Johnny's recovery was quick. Just four weeks after the surgery he was fielding ground balls. In six weeks, he was given clearance to play baseball again. He hasn't been cleared to play football yet, but he has a clean bill of health. He takes a baby aspirin every day and gets a checkup every six months.
“I think on Christmas morning, Johnny was saying this was the worst Christmas ever,” Andy said. “But I told him that it's the best Christmas ever. We never could have realized what was wrong and we could have had a catastrophe on our hands down the road.”
As his Johnny and Jackson visited the Ed Smith complex, clutching bags of sunflower seeds, Andy reminded them of the opportunity they had — that few kids their age are allowed this type of access to a major league team.
Andy remembers his father's final game as manager of the Orioles, sitting in the dugout of Camden Yards during a rain delay on the final night of the strike-shortened 1994 season.
“Coming back here with my kids, it kind of reminds you that you can take things for granted sometimes,” Andy said.
Showalter has remained a close friend to the Oates family.

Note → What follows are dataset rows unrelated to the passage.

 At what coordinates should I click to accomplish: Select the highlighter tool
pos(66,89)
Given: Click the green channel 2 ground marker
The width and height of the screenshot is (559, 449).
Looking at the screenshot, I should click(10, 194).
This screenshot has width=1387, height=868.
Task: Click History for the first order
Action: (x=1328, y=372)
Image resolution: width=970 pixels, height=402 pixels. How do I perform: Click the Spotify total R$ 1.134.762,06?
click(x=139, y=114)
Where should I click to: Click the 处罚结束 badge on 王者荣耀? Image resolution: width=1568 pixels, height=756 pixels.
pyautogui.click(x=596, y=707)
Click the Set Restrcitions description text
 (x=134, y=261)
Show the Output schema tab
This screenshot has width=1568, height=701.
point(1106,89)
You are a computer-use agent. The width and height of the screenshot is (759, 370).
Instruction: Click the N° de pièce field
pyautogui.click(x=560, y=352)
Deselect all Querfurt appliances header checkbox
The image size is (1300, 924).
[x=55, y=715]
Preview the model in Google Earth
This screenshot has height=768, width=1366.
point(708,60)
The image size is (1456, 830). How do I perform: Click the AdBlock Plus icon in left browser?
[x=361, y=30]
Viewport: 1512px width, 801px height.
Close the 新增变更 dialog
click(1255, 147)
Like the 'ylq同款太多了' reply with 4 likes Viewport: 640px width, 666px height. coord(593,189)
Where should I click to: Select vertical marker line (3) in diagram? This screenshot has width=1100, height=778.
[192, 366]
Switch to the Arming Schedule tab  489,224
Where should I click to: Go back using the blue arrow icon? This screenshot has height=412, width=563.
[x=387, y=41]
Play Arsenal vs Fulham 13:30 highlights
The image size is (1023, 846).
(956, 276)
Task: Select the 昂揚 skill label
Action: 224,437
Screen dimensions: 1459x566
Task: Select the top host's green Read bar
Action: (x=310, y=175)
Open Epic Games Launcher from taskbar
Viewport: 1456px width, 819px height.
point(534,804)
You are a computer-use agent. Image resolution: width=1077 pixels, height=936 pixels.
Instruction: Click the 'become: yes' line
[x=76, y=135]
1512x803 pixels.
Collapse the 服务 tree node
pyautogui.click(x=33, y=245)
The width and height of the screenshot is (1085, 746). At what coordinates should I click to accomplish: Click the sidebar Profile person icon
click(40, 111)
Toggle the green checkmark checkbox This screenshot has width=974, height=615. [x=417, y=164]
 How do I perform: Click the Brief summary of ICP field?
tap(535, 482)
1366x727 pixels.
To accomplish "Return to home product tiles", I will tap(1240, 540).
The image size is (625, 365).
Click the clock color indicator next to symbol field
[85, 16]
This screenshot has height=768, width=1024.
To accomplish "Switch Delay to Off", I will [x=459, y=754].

"To have them here, I've got to tell you, 10 times today I looked over at Andy and I thought it was Johnny," Showalter said. "And to look at Johnny [II] and Jackson, gosh, they all have the same body language and facial expressions."
Showalter invited Johnny and Jackson to throw out the first pitch before Friday's home Grapefruit League home game against the Boston Red Sox at Ed Smith Stadium.
"I told them that whoever throws out that first pitch has to sing the National Anthem," Showalter joked. "That really backed them off."
As for Roberts, he remembers being reluctant allowing people to see his surgery scar as a kid. But on Wednesday, when he and Johnny showed their scars in unison, there was no shame.
"It creates somewhat of a common bond and it helps to reduce some of your inhibitions and your natural struggles with it, because he is different than some of the kids he's around," Roberts said. "I can remember going to the pool when I was young and just getting stared at and people looking at you, and it can be something you can be self-conscious of. And hopefully that was a moment when he thought that he was kind of cool. There's nothing wrong with being a little different."